A House Subcommittee Joins the GM-NHTSA Recall Fray

Source: http://www.flickr.com/photos/jpowers65/

Source: http://www.flickr.com/photos/jpowers65/

General Motors (NYSE:GM) is investigating its vehicles, the National Highway Traffic Safety Administration is investigating GM, and now an Energy and Commerce House subcommittee will be investigating both the automaker and the NHTSA, according to a report by the New York Times. It all has to do with the same recall that has the automotive world all abuzz of late; GM’s sizable 1.6 million vehicle effort related to the ignition cylinders that can cause the cars to shut down unexpectedly.

While its unusual for Washington to get so involved in matters between the automaker and the regulatory agency, it’s believed that 13 people have died as a result of the defect, and GM has known about the issue for a decade. Further, there have been whispers that the NHTSA didn’t do enough to initiate the recall earlier, as was reported on Monday.

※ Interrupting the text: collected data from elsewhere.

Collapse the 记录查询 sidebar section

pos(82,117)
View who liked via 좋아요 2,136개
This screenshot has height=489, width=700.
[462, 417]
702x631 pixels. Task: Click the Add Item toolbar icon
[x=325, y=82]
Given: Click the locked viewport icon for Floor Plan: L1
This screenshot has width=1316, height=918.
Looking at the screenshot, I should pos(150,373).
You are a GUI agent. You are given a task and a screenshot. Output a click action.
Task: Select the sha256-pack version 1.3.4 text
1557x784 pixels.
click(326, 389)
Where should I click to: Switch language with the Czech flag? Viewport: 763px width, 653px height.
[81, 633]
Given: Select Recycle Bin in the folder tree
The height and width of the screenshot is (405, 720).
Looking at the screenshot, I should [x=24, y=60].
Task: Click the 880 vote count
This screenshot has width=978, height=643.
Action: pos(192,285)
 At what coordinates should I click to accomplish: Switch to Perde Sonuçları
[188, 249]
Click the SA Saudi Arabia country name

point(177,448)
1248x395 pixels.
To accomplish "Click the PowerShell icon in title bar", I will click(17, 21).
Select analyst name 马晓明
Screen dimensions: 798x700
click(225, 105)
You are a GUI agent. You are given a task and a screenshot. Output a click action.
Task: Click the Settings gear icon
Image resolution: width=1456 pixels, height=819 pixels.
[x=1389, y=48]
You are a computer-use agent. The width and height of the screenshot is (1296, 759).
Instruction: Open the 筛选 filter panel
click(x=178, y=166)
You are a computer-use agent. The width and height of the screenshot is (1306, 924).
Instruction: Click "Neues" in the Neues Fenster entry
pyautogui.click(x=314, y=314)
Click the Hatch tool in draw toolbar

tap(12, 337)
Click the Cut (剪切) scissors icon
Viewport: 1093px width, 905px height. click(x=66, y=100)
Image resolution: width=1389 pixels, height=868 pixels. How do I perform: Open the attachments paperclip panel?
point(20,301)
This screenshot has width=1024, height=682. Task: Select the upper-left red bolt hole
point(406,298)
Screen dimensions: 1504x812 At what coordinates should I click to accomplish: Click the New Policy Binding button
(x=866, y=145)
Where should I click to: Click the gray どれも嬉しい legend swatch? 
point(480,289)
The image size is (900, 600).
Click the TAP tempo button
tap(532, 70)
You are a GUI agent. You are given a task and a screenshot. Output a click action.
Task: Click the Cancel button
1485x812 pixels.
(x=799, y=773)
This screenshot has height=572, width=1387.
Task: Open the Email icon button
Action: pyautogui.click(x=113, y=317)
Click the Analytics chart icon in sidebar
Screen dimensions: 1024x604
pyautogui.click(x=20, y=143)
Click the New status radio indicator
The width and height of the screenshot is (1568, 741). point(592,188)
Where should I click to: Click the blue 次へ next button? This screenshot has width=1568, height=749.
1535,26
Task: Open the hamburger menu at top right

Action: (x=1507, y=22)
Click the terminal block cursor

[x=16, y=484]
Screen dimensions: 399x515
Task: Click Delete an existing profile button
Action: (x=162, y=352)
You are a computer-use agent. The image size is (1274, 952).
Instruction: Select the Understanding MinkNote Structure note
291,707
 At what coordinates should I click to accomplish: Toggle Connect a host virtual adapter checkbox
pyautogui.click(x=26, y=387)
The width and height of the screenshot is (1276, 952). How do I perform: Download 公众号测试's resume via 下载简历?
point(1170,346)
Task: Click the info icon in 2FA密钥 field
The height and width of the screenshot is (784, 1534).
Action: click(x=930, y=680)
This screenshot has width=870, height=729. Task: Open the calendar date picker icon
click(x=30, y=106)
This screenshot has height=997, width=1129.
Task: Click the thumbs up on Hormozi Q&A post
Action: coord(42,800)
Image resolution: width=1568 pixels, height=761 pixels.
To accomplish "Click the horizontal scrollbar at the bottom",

The House subcommittee will be holding hearings, likely to grill GM and the NHTSA. A date for the hearings has not yet been confirmed, a spokesperson told the Times. The recall was initiated in January, and was expanded in February to nearly double the 778,000 initial vehicles encompassed. In addition to the House and NHTSA investigations, GM is conducting its own internal review of the situation.

“We are fully cooperating with the NHTSA, and will do so with the committee too,” GM spokesperson Greg Martin told the Times. The subcommittee is being headed by Fred Upton, a Republican from Michigan, who also oversaw the committee that probed the Ford Explorer and Firestone Tires debacle 14 years ago. 


Upton is most concerned with how the defect trend managed to go undetected, despite more oversight and regulations governing the protocol for handling safety recalls. “Here we are over a decade later, faced with accidents and tragedies, and significant questions need to be answered,” the Times quoted Upton as saying. “Did the company or regulators miss something that could have flagged these problems sooner?”

The problems were first discovered in 2004 on 2005 model year vehicles. However, no actions were taken until earlier this year, despite over 260 complaints of specific vehicles stalling out unexpectedly. Despite this, the agency “uses a number of tools and techniques to gather and analyze data and look for trends that warrant a vehicle safety investigation and possibly a recall,” it said in a statement on Monday, also pointing out that the 260 complaints amounts to about .018 percent of the vehicles under recall.

GM is expected to release an updated chronological order of events that led up to the recall this week, and faces 107 questions being posed to it by the NHTSA. However, it seems like the NHTSA will have some questions to answer itself during the upcoming hearings.

The recall currently covers model year 2005-2007 Chevrolet Cobalts; the 2007 Pontiac G5; 2003-2007 Saturn Ions; 2006-2007 Chevrolet HHRs; 2006-2007 Pontiac Solstices; and the 2007 Saturn Sky.